You may have heard it said recently that flossing is overrated, but it’s just not true. Millions of bacteria feed on any particle they can find left on your teeth, and they thrive in the plaque that flossing removes. You may not be able to see the bacteria but they are definitely living there! Brushing your teeth only gets rid of some bacteria. Your toothbrush can’t reach in between your teeth or into the tiny areas. Not flossing means that plaque will eventually become tartar, which is impossible to remove except by a visit to the dentist.
Regular flossing also helps you to stay aware of what’s normal for your mouth, so you can quickly identify anything out of the ordinary, such as swelling, lesions, or redness, which all suggest potentially serious problems.
Only brushing and never flossing can also lead to gum disease and tooth loss. If you are avoiding flossing because your gums bleed, it may be because your gums are unhealthy. Flossing regularly will generally help them bleed less and hurt less.
You can also try out other flossing techniques until you find the one that works best for you. If you have sensitive gums, try a soft floss. If you have braces or dentures, there’s a special floss for that. If you have trouble getting regular floss into certain parts of your mouth, you could try an electric flosser.
Another question some people ask is, “Should I brush or floss first?” Ultimately, it’s really more important that you do both than what order you do them in. Either way, a good flossing, brushing, and rinsing is doing the job it’s meant to do—reducing plaque.
Remember, gum disease can begin at any age, so be sure your kids form good habits early—and it’s never too late to improve your own habits!

- **DATA UNDER STUDY**

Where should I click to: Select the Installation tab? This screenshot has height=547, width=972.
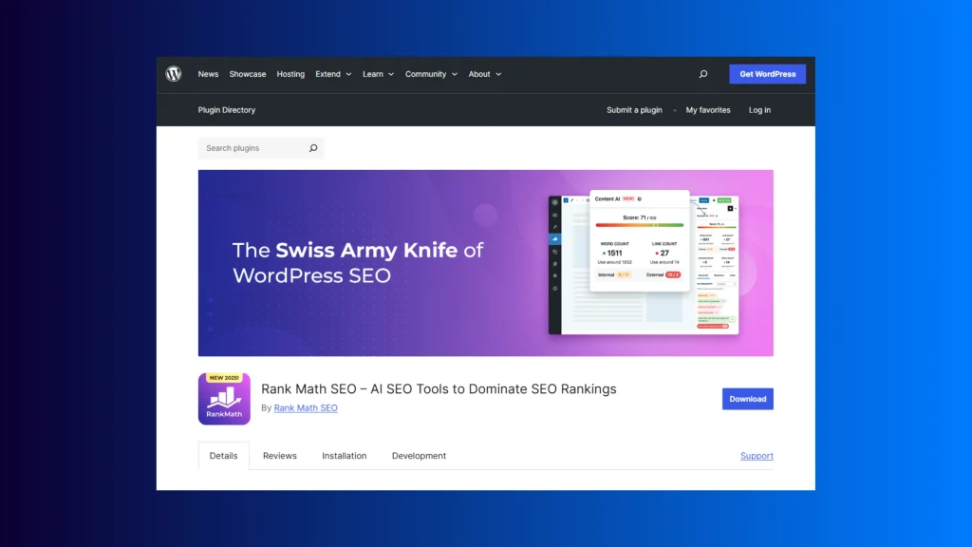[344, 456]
* * *
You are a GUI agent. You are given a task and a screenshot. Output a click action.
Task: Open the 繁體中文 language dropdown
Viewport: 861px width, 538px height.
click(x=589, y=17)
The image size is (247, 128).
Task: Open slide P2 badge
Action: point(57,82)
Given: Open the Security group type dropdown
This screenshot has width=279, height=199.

- **DIRECTIONS**
A. Write out the stretch of the flossing article from "You can also" through "an electric flosser.".
B. According to the flossing article, why does brushing alone fail to get rid of all the bacteria on your teeth?

- **SOLUTIONS TO THE EXERCISE**
A.
You can also try out other flossing techniques until you find the one that works best for you. If you have sensitive gums, try a soft floss. If you have braces or dentures, there’s a special floss for that. If you have trouble getting regular floss into certain parts of your mouth, you could try an electric flosser.

B. A toothbrush can't reach in between the teeth or into the tiny areas, so brushing removes only some of the bacteria.